→ WHAT YOU SHOULD DO:
Convert the rows below into a JSON list of strings, with one string for each line. Leave out blank lines.

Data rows
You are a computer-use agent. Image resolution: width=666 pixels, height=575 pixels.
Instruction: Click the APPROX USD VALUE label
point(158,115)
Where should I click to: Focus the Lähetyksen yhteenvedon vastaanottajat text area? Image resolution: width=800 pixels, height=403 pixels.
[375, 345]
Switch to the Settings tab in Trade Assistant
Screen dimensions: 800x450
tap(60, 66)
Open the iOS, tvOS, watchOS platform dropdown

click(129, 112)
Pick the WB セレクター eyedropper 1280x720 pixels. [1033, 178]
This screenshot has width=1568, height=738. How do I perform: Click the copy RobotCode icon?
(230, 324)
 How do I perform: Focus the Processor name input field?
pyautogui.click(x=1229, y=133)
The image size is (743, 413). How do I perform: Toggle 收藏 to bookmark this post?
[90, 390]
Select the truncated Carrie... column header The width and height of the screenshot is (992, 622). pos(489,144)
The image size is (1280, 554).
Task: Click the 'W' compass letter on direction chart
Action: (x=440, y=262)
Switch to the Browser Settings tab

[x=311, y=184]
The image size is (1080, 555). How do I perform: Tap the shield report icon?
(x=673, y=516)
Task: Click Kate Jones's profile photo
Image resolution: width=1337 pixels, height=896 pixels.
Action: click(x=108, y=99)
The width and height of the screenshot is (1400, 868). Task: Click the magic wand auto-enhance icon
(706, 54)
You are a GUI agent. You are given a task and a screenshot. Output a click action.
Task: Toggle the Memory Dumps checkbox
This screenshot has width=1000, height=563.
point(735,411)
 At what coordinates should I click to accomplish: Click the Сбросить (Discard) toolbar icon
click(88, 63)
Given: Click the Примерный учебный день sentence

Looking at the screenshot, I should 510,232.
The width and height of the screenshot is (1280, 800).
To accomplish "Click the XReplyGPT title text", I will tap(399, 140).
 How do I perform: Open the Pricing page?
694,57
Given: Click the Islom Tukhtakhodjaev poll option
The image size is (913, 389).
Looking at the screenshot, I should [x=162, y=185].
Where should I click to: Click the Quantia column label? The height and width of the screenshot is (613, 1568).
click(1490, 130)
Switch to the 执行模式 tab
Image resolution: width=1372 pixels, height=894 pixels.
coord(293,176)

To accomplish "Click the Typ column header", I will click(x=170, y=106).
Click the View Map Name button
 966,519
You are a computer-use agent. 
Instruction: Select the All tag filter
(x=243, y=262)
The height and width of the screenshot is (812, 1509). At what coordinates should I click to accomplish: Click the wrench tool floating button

→ THE RESPONSE:
[
  "You are a computer-use agent. Image resolution: width=666 pixels, height=575 pixels.",
  "Instruction: Click the APPROX USD VALUE label",
  "point(158,115)",
  "Where should I click to: Focus the Lähetyksen yhteenvedon vastaanottajat text area? Image resolution: width=800 pixels, height=403 pixels.",
  "[375, 345]",
  "Switch to the Settings tab in Trade Assistant",
  "Screen dimensions: 800x450",
  "tap(60, 66)",
  "Open the iOS, tvOS, watchOS platform dropdown",
  "click(129, 112)",
  "Pick the WB セレクター eyedropper 1280x720 pixels. [1033, 178]",
  "This screenshot has width=1568, height=738. How do I perform: Click the copy RobotCode icon?",
  "(230, 324)",
  " How do I perform: Focus the Processor name input field?",
  "pyautogui.click(x=1229, y=133)",
  "The image size is (743, 413). How do I perform: Toggle 收藏 to bookmark this post?",
  "[90, 390]",
  "Select the truncated Carrie... column header The width and height of the screenshot is (992, 622). pos(489,144)",
  "The image size is (1280, 554).",
  "Task: Click the 'W' compass letter on direction chart",
  "Action: (x=440, y=262)",
  "Switch to the Browser Settings tab",
  "[x=311, y=184]",
  "The image size is (1080, 555). How do I perform: Tap the shield report icon?",
  "(x=673, y=516)",
  "Task: Click Kate Jones's profile photo",
  "Image resolution: width=1337 pixels, height=896 pixels.",
  "Action: click(x=108, y=99)",
  "The width and height of the screenshot is (1400, 868). Task: Click the magic wand auto-enhance icon",
  "(706, 54)",
  "You are a GUI agent. You are given a task and a screenshot. Output a click action.",
  "Task: Toggle the Memory Dumps checkbox",
  "This screenshot has width=1000, height=563.",
  "point(735,411)",
  " At what coordinates should I click to accomplish: Click the Сбросить (Discard) toolbar icon",
  "click(88, 63)",
  "Given: Click the Примерный учебный день sentence",
  "Looking at the screenshot, I should 510,232.",
  "The width and height of the screenshot is (1280, 800).",
  "To accomplish \"Click the XReplyGPT title text\", I will tap(399, 140).",
  " How do I perform: Open the Pricing page?",
  "694,57",
  "Given: Click the Islom Tukhtakhodjaev poll option",
  "The image size is (913, 389).",
  "Looking at the screenshot, I should [x=162, y=185].",
  "Where should I click to: Click the Quantia column label? The height and width of the screenshot is (613, 1568).",
  "click(1490, 130)",
  "Switch to the 执行模式 tab",
  "Image resolution: width=1372 pixels, height=894 pixels.",
  "coord(293,176)",
  "To accomplish \"Click the Typ column header\", I will click(x=170, y=106).",
  "Click the View Map Name button",
  " 966,519",
  "You are a computer-use agent. ",
  "Instruction: Select the All tag filter",
  "(x=243, y=262)",
  "The height and width of the screenshot is (812, 1509). At what coordinates should I click to accomplish: Click the wrench tool floating button"
]